Is there any wording in the standard that guarantees that relaxed stores to atomics won't be lifted above the locking of a mutex? If not, is there any wording that explicitly says that it's kosher for the compiler or CPU to do so?
For example, take the following program (which could potentially use acq/rel for foo_has_been_set and avoid the lock, and/or make foo itself atomic.  It's written this way to illustrate this question.)
std::mutex mu;
int foo = 0;  // Guarded by mu
std::atomic<bool> foo_has_been_set{false};
void SetFoo() {
  mu.lock();
  foo = 1;
  foo_has_been_set.store(true, std::memory_order_relaxed);
  mu.unlock();
}
void CheckFoo() {
  if (foo_has_been_set.load(std::memory_order_relaxed)) {
    mu.lock();
    assert(foo == 1);
    mu.unlock();
  }
}
Is it possible for CheckFoo to crash in the above program if another thread is calling SetFoo concurrently, or is there some guarantee that the store to foo_has_been_set can't be lifted above the call to mu.lock by the compiler and CPU?

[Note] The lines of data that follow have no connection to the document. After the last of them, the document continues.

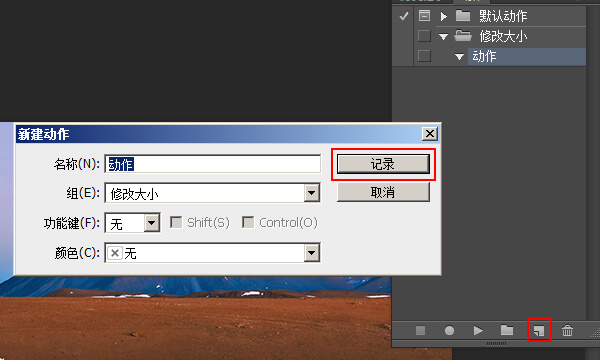Toggle dialog icon beside 默认动作
600x360 pixels.
coord(424,16)
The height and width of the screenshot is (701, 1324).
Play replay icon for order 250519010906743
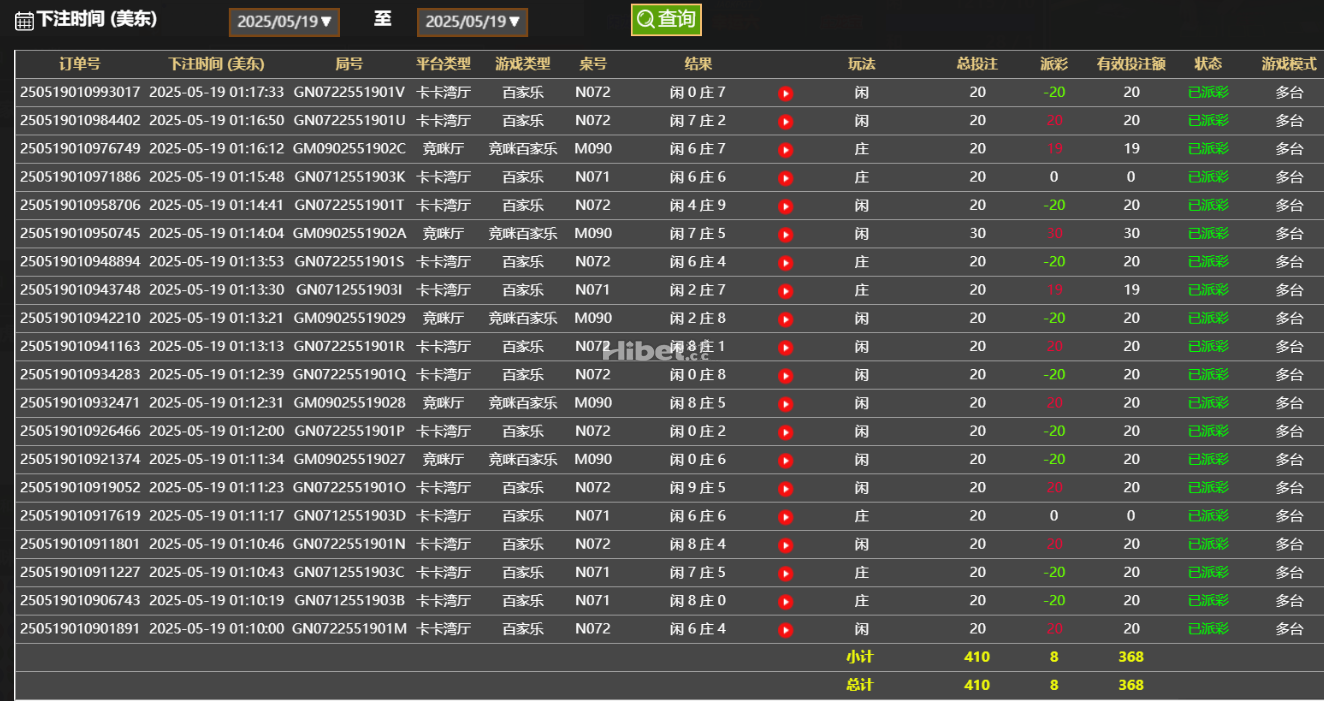[x=786, y=602]
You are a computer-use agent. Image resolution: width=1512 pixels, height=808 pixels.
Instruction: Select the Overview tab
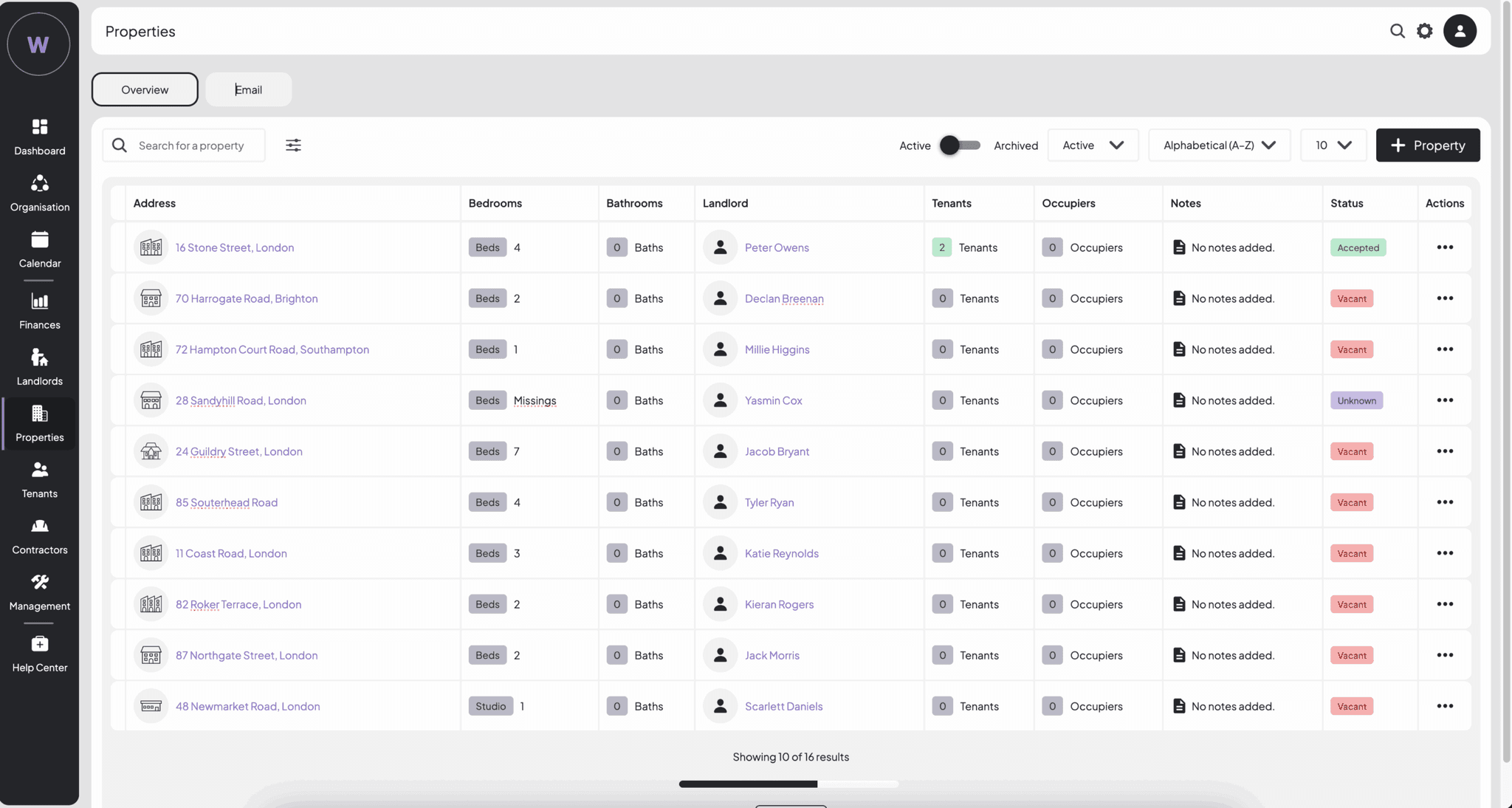pos(145,89)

This is related to an older question, but it's not 100% clear to me that the answer there applies to this. In particular, the counter-example in that question's answer may apply to two concurrent calls to SetFoo, but I'm interested in the case where the compiler knows that there is one call to SetFoo and one call to CheckFoo. Is that guaranteed to be safe?
I'm looking for specific citations in the standard.